Back in 1970, Hafez Assad, the current president's father, who was defense minister at the time, had the rest of the cabinet arrested and staged a coup in the name of what he called a "corrective movement." Hafez Assad became Syrian president in 1971, a position he would hold until 2000. Ever since the 1970 coup, violence has consistently been the ultimate tool of power in the country. But in the days of Assad senior, there was no Internet, and neither YouTube nor camera phones existed, so that the killing remained invisible.

When the Muslim Brotherhood engaged in armed resistance in the city of Hama in early 1982, killing dozens of party officials, intelligence agents and their families, Hafez Assad had the city surrounded and bombarded as if it were enemy territory. Between 10,000 and 30,000 people died in the massacre, which went largely unnoticed by the rest of the world. Assad pursued his policies like a game of chess -- coldly, intelligently and methodically. He positioned Syria as a "front-line state" against Israel, and in 1991, he effortlessly switched sides and supported the Americans in their campaign against Saddam Hussein's Iraq. He had planned everything carefully, but his succession didn't quite go according to his plans.

The first-born son Basil was his intended successor. But he died in a car accident in 1994 when he tried to drive his Mercedes around the tight curves in front of the Damascus airport at 200 kilometers per hour.

As a result, the second-eldest son, Bashar Assad, was chosen instead. After having been brought home to be groomed as the heir to the throne, he assumed the presidency in the summer of 2000, after the death of his father. He was in the unusual position of being a dictator who had not had to shoot his way to power, but simply took over his father's position.

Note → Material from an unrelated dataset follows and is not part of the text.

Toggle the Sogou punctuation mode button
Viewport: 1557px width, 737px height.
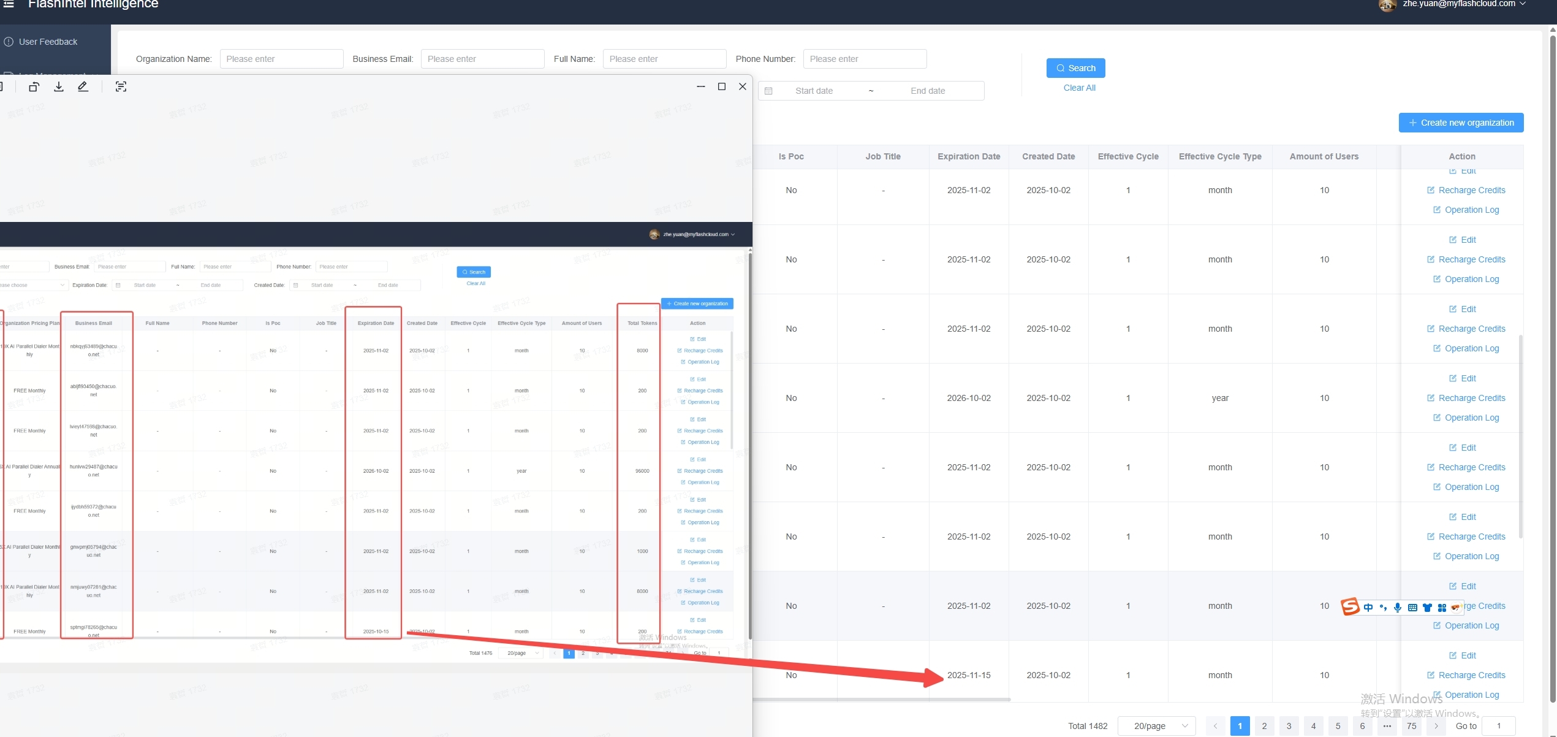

Even after a decade in office, Bashar Assad still looks like someone who became president by mistake. He always seems a little uncertain or confused, sometimes overcompensating with exaggerated gestures. On the largest poster displayed on a wall near the university, he looks as if he were giggling in his medal-laden uniform, while his father, on the next poster, merely shows his predator's smile.

Assad junior promised to put an end to the personality cult surrounding his father and remove the ubiquitous presidential portraits. He was the most prominent member of the Syrian Computer Society. But the "Damascus spring" of small freedoms and great hopes ended after only a year. The system simply continued, as if it had been set on autopilot by a dead man.